_Assignment_
What you return should match the records below exactly.

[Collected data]

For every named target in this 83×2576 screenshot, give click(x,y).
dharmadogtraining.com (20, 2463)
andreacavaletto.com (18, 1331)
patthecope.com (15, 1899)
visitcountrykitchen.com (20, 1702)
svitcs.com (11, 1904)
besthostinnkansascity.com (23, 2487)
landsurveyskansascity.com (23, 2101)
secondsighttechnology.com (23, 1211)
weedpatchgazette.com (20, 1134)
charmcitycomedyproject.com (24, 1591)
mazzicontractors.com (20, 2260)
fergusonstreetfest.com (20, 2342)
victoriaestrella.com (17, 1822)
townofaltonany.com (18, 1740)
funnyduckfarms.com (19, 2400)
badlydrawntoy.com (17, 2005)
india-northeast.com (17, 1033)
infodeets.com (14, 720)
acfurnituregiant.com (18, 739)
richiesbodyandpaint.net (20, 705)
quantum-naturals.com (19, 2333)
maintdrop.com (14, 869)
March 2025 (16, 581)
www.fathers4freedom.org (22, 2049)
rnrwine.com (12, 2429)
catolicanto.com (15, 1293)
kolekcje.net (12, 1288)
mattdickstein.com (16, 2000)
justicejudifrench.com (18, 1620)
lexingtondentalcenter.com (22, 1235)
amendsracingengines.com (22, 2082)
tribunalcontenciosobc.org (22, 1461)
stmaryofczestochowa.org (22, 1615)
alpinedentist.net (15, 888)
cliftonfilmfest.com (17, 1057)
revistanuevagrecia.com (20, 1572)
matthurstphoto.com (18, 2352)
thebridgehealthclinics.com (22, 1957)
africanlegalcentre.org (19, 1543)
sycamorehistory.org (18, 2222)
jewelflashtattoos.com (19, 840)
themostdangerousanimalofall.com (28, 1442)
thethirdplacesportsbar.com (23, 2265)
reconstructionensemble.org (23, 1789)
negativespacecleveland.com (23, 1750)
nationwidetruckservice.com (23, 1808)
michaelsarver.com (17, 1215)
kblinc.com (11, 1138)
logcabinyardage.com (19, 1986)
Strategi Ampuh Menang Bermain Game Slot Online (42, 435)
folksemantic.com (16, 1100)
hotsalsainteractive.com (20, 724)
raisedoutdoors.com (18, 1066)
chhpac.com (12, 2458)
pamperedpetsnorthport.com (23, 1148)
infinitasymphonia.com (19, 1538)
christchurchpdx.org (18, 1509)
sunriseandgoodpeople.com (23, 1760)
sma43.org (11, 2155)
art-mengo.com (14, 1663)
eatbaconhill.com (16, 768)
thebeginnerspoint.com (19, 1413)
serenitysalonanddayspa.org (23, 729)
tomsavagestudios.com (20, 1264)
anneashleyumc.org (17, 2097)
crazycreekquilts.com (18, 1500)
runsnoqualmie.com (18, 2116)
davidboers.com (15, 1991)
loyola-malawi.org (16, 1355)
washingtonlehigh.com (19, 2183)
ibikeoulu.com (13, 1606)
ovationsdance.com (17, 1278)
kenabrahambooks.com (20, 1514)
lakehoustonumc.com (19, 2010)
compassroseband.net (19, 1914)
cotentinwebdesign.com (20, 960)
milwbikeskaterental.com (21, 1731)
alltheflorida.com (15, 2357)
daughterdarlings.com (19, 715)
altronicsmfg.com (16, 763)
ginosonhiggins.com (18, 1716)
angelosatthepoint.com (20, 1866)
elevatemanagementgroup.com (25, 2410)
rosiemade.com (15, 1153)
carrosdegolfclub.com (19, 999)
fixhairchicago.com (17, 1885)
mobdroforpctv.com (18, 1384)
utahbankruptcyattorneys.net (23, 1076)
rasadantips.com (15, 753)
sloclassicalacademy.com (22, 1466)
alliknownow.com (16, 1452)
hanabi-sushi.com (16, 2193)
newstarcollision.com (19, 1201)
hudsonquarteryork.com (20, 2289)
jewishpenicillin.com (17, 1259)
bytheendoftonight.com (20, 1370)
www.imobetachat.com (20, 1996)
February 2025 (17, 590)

_Written response_
For every named target in this 83×2576 screenshot, give click(x,y).
dharmadogtraining.com (20, 2463)
andreacavaletto.com (18, 1331)
patthecope.com (15, 1899)
visitcountrykitchen.com (20, 1702)
svitcs.com (11, 1904)
besthostinnkansascity.com (23, 2487)
landsurveyskansascity.com (23, 2101)
secondsighttechnology.com (23, 1211)
weedpatchgazette.com (20, 1134)
charmcitycomedyproject.com (24, 1591)
mazzicontractors.com (20, 2260)
fergusonstreetfest.com (20, 2342)
victoriaestrella.com (17, 1822)
townofaltonany.com (18, 1740)
funnyduckfarms.com (19, 2400)
badlydrawntoy.com (17, 2005)
india-northeast.com (17, 1033)
infodeets.com (14, 720)
acfurnituregiant.com (18, 739)
richiesbodyandpaint.net (20, 705)
quantum-naturals.com (19, 2333)
maintdrop.com (14, 869)
March 2025 (16, 581)
www.fathers4freedom.org (22, 2049)
rnrwine.com (12, 2429)
catolicanto.com (15, 1293)
kolekcje.net (12, 1288)
mattdickstein.com (16, 2000)
justicejudifrench.com (18, 1620)
lexingtondentalcenter.com (22, 1235)
amendsracingengines.com (22, 2082)
tribunalcontenciosobc.org (22, 1461)
stmaryofczestochowa.org (22, 1615)
alpinedentist.net (15, 888)
cliftonfilmfest.com (17, 1057)
revistanuevagrecia.com (20, 1572)
matthurstphoto.com (18, 2352)
thebridgehealthclinics.com (22, 1957)
africanlegalcentre.org (19, 1543)
sycamorehistory.org (18, 2222)
jewelflashtattoos.com (19, 840)
themostdangerousanimalofall.com (28, 1442)
thethirdplacesportsbar.com (23, 2265)
reconstructionensemble.org (23, 1789)
negativespacecleveland.com (23, 1750)
nationwidetruckservice.com (23, 1808)
michaelsarver.com (17, 1215)
kblinc.com (11, 1138)
logcabinyardage.com (19, 1986)
Strategi Ampuh Menang Bermain Game Slot Online (42, 435)
folksemantic.com (16, 1100)
hotsalsainteractive.com (20, 724)
raisedoutdoors.com (18, 1066)
chhpac.com (12, 2458)
pamperedpetsnorthport.com (23, 1148)
infinitasymphonia.com (19, 1538)
christchurchpdx.org (18, 1509)
sunriseandgoodpeople.com (23, 1760)
sma43.org (11, 2155)
art-mengo.com (14, 1663)
eatbaconhill.com (16, 768)
thebeginnerspoint.com (19, 1413)
serenitysalonanddayspa.org (23, 729)
tomsavagestudios.com (20, 1264)
anneashleyumc.org (17, 2097)
crazycreekquilts.com (18, 1500)
runsnoqualmie.com (18, 2116)
davidboers.com (15, 1991)
loyola-malawi.org (16, 1355)
washingtonlehigh.com (19, 2183)
ibikeoulu.com (13, 1606)
ovationsdance.com (17, 1278)
kenabrahambooks.com (20, 1514)
lakehoustonumc.com (19, 2010)
compassroseband.net (19, 1914)
cotentinwebdesign.com (20, 960)
milwbikeskaterental.com (21, 1731)
alltheflorida.com (15, 2357)
daughterdarlings.com (19, 715)
altronicsmfg.com (16, 763)
ginosonhiggins.com (18, 1716)
angelosatthepoint.com (20, 1866)
elevatemanagementgroup.com (25, 2410)
rosiemade.com (15, 1153)
carrosdegolfclub.com (19, 999)
fixhairchicago.com (17, 1885)
mobdroforpctv.com (18, 1384)
utahbankruptcyattorneys.net (23, 1076)
rasadantips.com (15, 753)
sloclassicalacademy.com (22, 1466)
alliknownow.com (16, 1452)
hanabi-sushi.com (16, 2193)
newstarcollision.com (19, 1201)
hudsonquarteryork.com (20, 2289)
jewishpenicillin.com (17, 1259)
bytheendoftonight.com (20, 1370)
www.imobetachat.com (20, 1996)
February 2025 (17, 590)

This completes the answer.